After almost two years, the close neighbors of Malaysia and Singapore will soon reopen their borders to one another, allowing for vaccinated visitors to freely cross between the two nations once more. A new vaccinated travel lane (VTL) between Malaysia and Singapore will open on 29 November ahead of the holiday season. This will allow cross-border workers to finally return home after being stranded in their host countries.

According to a Facebook post by Singapore’s Prime Minister, Lee Hsien Loong: “Singapore and Malaysia are finally able to restart cross-border air travel through the Vaccinated Travel Lane (VTL).”

Lee attributed the decision to the progress both nations have made in vaccinating their population and managing the pandemic. Both nations have made commendable efforts in the fight against Covid-19. Both countries were able to maintain a relatively low number of infections in the early days of the pandemic. However, both nations experienced a massive spike in cases in 2021, leading to more stricter restrictions and guidelines to curb infection rates.

According to Lee, the decision to reopen borders will be essential to revive the economies of both nations, restore connections, and strengthen decades of bilateral partnership. The VTL will take place between Changi Airport and Kuala Lumpur International Airport, where at least six flights will operate daily. Fully vaccinated travelers will be allowed travel between both nations once the air route is launched. In addition to this, travelers may choose to undergo Covid-19 testing upon arrival instead of undergoing quarantine.

As mentioned previously, the resumption of travel between Malaysia and Singapore will come ahead of the holiday season, allowing fully vaccinated workers to return home; some of whom may not have been home since the pandemic started. The two nations intend for this first VTL to be a test bed for further experimentation before expanding on it later based on the results. Should the VTL prove fruitful, Lee said that more considerations for a VTL between Singapore and the Malaysian state of Johor would be considered.

Given information >>

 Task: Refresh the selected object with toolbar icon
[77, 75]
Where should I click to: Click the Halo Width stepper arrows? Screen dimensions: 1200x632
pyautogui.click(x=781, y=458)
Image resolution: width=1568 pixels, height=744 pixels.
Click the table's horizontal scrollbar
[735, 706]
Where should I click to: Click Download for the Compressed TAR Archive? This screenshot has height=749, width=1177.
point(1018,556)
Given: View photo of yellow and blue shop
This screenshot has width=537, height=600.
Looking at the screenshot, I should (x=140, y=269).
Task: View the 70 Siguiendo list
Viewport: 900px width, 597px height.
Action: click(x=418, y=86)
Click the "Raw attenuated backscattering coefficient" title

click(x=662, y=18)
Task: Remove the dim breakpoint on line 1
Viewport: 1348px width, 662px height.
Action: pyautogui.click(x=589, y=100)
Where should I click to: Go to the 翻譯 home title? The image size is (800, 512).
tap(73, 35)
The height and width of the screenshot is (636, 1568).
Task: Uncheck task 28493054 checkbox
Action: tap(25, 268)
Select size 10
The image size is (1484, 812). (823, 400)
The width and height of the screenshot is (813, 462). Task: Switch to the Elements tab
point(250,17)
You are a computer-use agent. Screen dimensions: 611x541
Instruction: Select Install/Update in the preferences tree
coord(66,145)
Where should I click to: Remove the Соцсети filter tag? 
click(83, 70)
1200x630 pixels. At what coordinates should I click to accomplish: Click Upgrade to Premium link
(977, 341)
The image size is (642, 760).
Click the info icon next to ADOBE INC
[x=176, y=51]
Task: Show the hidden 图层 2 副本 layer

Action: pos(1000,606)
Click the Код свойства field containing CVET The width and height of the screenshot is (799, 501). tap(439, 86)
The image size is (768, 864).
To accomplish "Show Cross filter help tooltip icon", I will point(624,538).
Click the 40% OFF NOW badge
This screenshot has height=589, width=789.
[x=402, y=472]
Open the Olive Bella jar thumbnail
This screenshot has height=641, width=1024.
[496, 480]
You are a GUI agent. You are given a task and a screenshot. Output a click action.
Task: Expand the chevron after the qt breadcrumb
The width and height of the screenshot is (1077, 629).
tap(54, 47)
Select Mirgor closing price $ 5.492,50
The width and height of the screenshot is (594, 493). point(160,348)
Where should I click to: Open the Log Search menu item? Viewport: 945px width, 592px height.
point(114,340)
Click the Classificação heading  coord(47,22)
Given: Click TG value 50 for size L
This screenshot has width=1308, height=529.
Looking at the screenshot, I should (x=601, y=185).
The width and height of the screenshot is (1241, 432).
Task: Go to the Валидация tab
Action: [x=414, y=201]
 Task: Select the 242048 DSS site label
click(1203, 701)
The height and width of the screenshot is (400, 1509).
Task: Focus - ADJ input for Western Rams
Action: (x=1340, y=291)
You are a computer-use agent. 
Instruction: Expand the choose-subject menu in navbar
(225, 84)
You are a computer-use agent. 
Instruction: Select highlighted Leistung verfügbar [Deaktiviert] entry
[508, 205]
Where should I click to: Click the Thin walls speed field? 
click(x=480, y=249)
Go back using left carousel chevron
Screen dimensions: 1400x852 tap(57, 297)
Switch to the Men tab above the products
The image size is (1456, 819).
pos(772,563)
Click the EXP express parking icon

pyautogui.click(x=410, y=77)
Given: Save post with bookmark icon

About this exercise >> Reproduce the travel-lane article starting with "According to Lee, the" and going on through "of undergoing quarantine.", swapping "Changi Airport" for "Singapore Changi Airport". The material was drawn from a separate source.

Response >>
According to Lee, the decision to reopen borders will be essential to revive the economies of both nations, restore connections, and strengthen decades of bilateral partnership. The VTL will take place between Singapore Changi Airport and Kuala Lumpur International Airport, where at least six flights will operate daily. Fully vaccinated travelers will be allowed travel between both nations once the air route is launched. In addition to this, travelers may choose to undergo Covid-19 testing upon arrival instead of undergoing quarantine.